Bitterlemons (Opinion)
August 15, 2011 - 12:00am

The so-called "price tag" campaign is regarded as a product of the illegal Israeli settlement of Yitzhar, yet the price tag of Israeli occupation and fanatical land grabbing is much more generally aligned with the policies and practices of Israel, the state. The price tag campaign, after all, is the settler pursuit to claim as much indigenous land as possible by terrorizing Palestinians with arson, gunfire, vandalism and other forms of harassment and even death. While domestically, Israelis may see a difference between illegal settlers and the state, the Palestinian who loses self-autonomy and land ownership at the hands of the military or fanatical settlers sees only what seems to be a mutually-shared national agenda.

The phenomenon of the price tag campaign is a reaction by the settlers to the demolition of settler construction by Israel, where illegal settlers seek revenge for this destruction from the innocent Palestinians of nearby villages.
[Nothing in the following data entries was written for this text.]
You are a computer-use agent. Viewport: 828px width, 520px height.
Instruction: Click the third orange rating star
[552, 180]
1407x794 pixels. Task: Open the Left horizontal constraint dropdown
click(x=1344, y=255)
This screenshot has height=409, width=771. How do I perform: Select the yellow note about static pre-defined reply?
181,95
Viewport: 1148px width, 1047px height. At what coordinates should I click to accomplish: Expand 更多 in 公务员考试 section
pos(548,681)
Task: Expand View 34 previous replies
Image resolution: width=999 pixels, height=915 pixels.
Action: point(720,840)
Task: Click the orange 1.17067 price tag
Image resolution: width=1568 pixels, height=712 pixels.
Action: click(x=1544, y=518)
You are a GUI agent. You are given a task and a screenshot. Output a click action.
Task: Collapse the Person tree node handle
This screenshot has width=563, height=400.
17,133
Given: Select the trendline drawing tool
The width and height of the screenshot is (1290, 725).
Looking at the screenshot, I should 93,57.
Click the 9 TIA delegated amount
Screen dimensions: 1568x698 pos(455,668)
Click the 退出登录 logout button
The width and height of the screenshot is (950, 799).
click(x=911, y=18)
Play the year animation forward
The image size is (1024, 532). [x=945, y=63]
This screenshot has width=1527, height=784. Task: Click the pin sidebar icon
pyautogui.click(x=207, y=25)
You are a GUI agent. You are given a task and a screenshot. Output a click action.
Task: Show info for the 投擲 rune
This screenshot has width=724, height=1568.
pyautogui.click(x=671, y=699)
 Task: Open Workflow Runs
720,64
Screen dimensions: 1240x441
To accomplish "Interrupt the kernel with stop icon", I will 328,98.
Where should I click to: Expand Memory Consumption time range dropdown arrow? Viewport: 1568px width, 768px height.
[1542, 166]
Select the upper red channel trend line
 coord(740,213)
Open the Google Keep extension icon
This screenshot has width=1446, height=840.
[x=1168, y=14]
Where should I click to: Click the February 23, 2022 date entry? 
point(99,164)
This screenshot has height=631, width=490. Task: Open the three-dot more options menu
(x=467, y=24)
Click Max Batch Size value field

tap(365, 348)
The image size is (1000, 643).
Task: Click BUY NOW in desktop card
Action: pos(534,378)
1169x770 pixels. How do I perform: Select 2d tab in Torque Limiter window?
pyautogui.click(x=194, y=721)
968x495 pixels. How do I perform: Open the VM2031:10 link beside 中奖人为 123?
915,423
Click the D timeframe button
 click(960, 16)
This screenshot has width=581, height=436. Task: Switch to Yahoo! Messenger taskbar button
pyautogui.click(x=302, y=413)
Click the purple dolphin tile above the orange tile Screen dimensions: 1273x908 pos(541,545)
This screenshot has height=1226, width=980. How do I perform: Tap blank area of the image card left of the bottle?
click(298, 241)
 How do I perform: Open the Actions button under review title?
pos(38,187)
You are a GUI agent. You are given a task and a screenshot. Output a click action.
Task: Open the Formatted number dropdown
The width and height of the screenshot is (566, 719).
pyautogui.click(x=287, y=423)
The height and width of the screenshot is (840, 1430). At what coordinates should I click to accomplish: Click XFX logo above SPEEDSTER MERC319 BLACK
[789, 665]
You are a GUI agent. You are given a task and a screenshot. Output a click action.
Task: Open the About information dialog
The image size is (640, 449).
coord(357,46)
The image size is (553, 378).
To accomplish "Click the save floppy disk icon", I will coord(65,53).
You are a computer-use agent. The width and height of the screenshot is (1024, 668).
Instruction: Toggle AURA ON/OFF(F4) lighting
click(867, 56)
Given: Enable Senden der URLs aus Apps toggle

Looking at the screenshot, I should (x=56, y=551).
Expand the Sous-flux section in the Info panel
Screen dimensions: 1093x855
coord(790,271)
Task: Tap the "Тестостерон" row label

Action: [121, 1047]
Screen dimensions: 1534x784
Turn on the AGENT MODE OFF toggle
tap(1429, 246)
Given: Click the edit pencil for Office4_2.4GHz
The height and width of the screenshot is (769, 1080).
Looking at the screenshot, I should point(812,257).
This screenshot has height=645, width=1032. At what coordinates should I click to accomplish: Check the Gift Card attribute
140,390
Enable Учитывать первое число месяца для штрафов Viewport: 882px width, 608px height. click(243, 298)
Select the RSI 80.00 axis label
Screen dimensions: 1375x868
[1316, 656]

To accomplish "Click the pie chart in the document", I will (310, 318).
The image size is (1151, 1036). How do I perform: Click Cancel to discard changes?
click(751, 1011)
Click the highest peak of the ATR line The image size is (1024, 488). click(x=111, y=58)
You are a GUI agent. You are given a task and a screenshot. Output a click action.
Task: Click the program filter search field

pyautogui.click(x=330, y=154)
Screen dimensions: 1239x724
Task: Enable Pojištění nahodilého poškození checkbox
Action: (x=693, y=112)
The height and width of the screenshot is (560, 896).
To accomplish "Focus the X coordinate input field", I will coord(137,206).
By destroying small structures within settlements, one might think Israel is taking a step towards stopping the settlement project. Yet, despite the settlements' illegal status, Israel continues to include them in official "national priority maps" and station soldiers to protect these illegal pursuits at the cost of Palestinian rights and peace.

In mid-2010, structures in the illegal settlement of Bat Ayen near the Palestinian village of Beit Omar were destroyed by the Israeli military. Settlers then attacked the Safaa neighborhood of Beit Omar in a systematic effort to burn olive groves, damage buildings, and threaten the overall security of locals. When the Israeli military showed up, it arrived just as residents of the Palestinian village began to leave their homes to see those terrorizing them. The Israeli military fired tear gas and stun grenades at the Palestinians, injuring a number of residents while their assailants were protected and not apprehended.

The Palestinian village of Burin can also attest to the relationship between Israeli military and Israeli colonizers. In 2009, for example, a group of international observers saw about 50 settlers descend from their illegal settlement to attack the home of a local Palestinian, Ghalib Najjar. The settlers were carrying rifles and assaulting the 13 members of the household. When the Israeli military showed up and allowed the settlers to leave without consequence, the soldiers threatened the international observers against reporting or photographing the event. Snipers were positioned at the top of the family home, and international observers were threatened with detention.

Islam Fakhuri lives in the H-1 area of Hebron (which is under Israeli military control). He describes the collaboration between settlers and Israeli military forces: "My father had two shops--souvenir shops--on Shuhada Street. In 2000, during the intifada, the army came into our house one day and they said they wanted to buy our house. I said, 'This house is not for sale. We don't want to sell our house to you, nor to settlers.' That night, around two a.m., they [Israeli settlers] came back and set our house on fire. Two of the family's children sleeping in one room died from the fire. And then the army came back and forced us to move out."

He gestures at his home. "You see, my house is empty now. Everyone has a story like mine."

These violent actions occur almost weekly in various villages throughout the West Bank, with other Israelis calling on the military to act "more responsibly". But how can one ask a military to act responsibly when its state continues to violate international law and disregard Palestinian rights?

Whether one is looking at the disappeared villages of historic Palestine, Nabi Saleh, the Jordan Valley, Hebron, or Sheikh Jarrah (or all the places erased of their names and labeled in the language of imperialists), it is clear that what is happening is that a colonial state has birthed violent colonialists who take it upon themselves to do the traditional job of the Israeli military. And thus, to the Palestinian, both are the same.